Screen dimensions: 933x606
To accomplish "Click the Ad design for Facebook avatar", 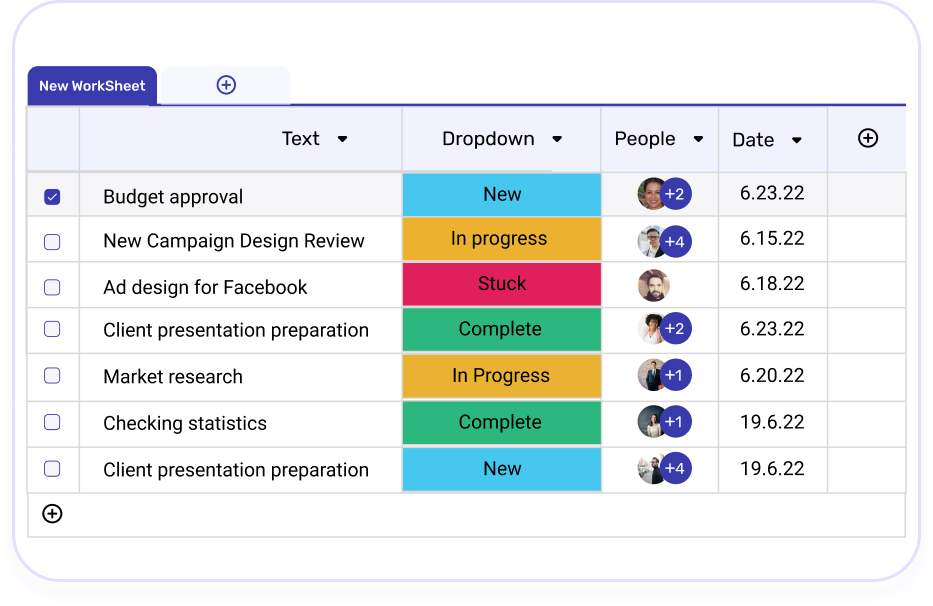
==
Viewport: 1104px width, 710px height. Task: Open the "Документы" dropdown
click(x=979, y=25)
---
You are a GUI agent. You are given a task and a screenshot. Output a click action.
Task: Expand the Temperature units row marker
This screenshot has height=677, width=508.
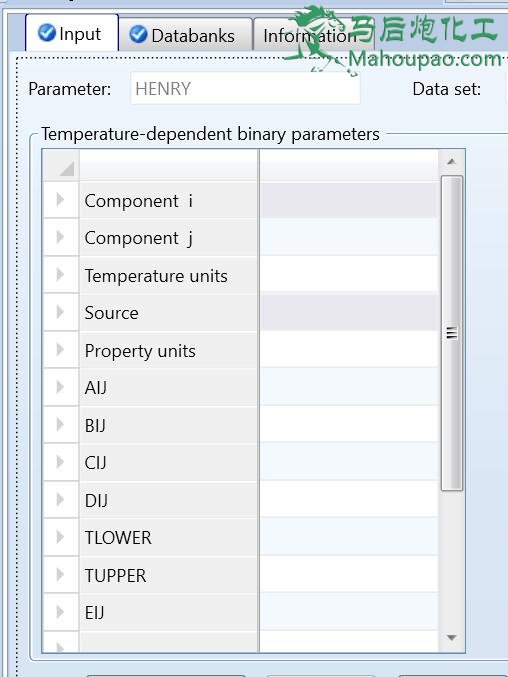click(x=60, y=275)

ACTIVITY: From the listing above, repeat only the lines between the line containing "Screen dimensions: 933x606" and the line containing "the Ad design", those two included. Pictures are not part of the copy.

REPLY TO THE EXERCISE:
Screen dimensions: 933x606
To accomplish "Click the Ad design for Facebook avatar", 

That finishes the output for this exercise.